Machine Learning is a part of every industry accross the worlds and thereby also imapcts our everyday lives. Though most of the times the beneficial side of these technologies are shown, yet some adversaries rises. Once such adversary is the leakage of sensitive data In the python notebook : CIS545_Fall22_ModelConfidence.ipynb
CIFAR 10 dataset has been used to establish a mean of model securiry. The aim was to divide the member data into 5 disjoint set and run them through a base model and derive their prediction confidence. The model which resulted in a higher prediction accuracy was then eliminated from model training to ensure that the attack result's accuracy would be dropped.
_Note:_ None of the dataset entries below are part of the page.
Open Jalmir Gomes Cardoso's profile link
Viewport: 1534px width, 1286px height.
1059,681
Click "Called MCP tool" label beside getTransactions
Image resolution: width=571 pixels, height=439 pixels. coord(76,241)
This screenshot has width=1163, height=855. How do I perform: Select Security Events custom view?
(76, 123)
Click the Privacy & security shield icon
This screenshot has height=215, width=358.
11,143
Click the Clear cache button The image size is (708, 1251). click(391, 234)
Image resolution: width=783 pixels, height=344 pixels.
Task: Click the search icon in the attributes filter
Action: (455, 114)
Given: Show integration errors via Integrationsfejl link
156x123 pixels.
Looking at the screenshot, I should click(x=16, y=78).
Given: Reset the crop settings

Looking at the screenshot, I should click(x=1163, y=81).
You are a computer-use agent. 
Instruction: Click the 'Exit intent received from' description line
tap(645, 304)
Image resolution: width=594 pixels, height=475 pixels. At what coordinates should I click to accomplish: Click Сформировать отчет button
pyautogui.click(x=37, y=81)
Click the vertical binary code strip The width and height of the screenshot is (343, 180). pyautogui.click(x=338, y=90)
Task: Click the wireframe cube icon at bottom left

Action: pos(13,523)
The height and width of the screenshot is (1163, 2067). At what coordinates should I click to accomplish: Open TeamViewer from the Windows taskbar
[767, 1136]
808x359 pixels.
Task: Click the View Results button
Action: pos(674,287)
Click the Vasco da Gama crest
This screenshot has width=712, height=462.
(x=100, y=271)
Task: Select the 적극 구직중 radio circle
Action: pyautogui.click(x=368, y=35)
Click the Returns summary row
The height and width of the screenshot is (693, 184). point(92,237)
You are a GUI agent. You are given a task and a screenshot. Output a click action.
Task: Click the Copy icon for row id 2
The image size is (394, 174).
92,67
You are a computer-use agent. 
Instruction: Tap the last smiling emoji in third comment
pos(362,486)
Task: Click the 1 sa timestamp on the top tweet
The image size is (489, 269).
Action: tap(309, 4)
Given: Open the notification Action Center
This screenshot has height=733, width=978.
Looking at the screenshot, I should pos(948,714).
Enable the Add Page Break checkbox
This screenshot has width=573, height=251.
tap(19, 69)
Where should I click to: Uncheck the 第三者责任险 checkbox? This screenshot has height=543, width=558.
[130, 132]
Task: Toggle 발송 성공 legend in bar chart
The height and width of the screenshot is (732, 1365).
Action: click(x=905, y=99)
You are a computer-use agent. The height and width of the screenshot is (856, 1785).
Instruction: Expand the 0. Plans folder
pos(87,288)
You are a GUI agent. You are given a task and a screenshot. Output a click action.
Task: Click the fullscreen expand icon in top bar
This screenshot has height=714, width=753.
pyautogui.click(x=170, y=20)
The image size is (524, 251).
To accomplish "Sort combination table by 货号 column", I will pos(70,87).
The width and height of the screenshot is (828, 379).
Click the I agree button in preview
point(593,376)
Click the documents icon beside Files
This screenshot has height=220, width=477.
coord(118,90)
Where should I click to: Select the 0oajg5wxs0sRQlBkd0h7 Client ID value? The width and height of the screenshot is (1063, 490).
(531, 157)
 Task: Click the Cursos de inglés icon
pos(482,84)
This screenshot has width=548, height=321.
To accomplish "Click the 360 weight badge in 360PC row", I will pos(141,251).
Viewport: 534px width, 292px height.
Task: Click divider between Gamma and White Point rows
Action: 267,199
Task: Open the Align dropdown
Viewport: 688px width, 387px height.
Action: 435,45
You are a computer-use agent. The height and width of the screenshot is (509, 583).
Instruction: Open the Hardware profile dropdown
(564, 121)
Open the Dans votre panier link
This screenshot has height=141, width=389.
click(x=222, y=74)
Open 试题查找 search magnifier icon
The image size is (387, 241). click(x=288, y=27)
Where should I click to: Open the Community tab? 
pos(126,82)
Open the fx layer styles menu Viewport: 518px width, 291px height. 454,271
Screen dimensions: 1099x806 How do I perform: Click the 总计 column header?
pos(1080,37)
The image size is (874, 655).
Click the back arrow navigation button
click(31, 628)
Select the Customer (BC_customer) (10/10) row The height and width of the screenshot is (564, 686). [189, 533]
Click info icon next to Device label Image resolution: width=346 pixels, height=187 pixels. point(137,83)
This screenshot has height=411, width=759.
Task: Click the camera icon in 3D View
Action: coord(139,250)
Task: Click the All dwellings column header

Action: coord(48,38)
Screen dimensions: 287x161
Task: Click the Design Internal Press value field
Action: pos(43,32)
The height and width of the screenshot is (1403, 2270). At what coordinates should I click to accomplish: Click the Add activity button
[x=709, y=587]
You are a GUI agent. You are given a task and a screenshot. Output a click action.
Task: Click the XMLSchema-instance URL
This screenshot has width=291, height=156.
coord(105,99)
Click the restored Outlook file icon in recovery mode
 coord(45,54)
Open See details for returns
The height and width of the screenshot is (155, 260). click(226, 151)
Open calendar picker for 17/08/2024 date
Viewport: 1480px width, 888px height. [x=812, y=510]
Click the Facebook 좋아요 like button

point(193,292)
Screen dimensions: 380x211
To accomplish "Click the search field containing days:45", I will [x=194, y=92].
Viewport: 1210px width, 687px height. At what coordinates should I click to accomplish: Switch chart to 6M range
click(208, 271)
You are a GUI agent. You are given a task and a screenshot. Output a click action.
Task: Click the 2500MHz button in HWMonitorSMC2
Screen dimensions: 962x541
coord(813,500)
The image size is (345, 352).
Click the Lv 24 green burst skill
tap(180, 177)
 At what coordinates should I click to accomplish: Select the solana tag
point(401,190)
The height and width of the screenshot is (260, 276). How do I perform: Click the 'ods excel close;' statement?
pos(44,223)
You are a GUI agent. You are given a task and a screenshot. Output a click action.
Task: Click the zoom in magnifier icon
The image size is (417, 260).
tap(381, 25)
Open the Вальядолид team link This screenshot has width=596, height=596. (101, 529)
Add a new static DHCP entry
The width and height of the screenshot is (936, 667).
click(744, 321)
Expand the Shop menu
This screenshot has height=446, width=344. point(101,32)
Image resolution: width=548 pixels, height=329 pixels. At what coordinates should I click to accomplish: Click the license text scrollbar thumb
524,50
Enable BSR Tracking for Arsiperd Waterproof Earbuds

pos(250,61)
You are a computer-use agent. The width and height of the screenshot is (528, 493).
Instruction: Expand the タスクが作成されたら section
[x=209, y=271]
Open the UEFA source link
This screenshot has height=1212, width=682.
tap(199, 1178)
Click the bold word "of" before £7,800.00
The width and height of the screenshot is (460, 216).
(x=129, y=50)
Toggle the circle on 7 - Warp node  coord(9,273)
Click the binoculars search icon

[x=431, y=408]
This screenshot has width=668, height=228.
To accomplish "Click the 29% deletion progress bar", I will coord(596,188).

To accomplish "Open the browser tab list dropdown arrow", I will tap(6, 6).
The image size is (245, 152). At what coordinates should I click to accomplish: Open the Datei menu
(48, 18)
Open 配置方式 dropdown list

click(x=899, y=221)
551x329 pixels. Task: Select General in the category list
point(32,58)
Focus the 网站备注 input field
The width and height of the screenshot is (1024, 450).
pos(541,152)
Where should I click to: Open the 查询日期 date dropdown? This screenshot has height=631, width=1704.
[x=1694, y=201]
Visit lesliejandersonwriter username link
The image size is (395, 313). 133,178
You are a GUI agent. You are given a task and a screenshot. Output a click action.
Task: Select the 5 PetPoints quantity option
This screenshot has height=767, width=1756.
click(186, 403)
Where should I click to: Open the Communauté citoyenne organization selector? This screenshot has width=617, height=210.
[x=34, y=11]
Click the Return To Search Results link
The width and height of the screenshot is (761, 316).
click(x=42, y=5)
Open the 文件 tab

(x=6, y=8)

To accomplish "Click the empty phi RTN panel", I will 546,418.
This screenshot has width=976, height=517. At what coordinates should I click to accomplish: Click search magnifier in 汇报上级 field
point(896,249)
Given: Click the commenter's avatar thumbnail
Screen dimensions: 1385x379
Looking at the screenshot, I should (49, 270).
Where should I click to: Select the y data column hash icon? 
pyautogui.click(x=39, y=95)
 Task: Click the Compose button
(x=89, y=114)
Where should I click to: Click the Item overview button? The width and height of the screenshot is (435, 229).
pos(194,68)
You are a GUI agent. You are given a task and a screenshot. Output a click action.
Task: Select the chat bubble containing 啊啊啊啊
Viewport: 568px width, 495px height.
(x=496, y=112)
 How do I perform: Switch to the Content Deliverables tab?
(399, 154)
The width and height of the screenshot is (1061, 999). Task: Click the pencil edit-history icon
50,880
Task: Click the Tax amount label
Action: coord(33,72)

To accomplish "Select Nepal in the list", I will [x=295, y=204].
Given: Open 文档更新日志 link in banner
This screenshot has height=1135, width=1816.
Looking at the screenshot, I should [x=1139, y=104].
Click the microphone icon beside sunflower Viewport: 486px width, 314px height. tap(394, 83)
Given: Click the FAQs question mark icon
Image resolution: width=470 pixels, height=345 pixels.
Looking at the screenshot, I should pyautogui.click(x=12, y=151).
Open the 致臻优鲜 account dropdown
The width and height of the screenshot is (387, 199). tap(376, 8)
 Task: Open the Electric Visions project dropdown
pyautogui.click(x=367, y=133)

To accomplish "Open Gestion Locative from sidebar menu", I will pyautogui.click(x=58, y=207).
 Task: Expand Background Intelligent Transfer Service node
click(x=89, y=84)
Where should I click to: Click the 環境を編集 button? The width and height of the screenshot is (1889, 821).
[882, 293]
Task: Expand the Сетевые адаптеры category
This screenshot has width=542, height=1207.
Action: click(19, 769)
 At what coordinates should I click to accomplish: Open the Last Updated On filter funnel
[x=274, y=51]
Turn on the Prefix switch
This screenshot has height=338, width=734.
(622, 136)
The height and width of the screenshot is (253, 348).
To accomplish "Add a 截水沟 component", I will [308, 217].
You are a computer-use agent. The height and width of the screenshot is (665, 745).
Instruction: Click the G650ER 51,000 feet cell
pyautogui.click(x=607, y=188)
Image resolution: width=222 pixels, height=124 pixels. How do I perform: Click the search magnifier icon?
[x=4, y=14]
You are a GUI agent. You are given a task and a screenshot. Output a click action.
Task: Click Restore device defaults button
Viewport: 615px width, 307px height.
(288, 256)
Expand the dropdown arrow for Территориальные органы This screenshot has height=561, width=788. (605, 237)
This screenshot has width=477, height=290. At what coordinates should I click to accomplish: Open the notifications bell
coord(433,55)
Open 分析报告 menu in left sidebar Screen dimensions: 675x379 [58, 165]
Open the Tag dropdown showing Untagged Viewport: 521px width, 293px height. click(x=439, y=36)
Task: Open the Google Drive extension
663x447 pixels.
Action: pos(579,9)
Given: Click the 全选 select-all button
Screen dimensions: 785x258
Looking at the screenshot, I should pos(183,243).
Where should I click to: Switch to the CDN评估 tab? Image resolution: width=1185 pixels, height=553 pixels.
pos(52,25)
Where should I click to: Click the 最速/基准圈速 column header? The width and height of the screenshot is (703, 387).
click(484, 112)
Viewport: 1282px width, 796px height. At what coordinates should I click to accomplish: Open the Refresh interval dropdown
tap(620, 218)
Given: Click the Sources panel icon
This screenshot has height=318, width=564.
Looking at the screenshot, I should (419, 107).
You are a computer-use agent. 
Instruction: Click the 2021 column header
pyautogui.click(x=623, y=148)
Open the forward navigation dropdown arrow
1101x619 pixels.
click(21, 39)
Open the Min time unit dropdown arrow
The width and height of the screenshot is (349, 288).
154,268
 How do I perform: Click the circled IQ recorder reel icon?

The afore mentioned notebook can be ran sequentially and has been sectioned as below:
Relavent libraries installations: Library Imports Load Dataset - CIFAR 10 Data Explorations & Pre-processing Machine Learning Model Generating Subset of the Dataset Model Tuning Generate Prediction Vector ATTACK 1 (Threshold attack) on each model ATTACK 2 (MLP attack) on each model Plotting of attack result to visualize the accuracy
Attack on a Combination of all model probability vectors [with highest confidence]
Exclusion Oracle generation Attack on the oracle and attack accuracy visualization
The additional notebook : CIS545_Fall22_ModelConfidence_increased_epoch.ipynb is for the purpose of displaying how increasing the iterations while training the model helps in improving privacy.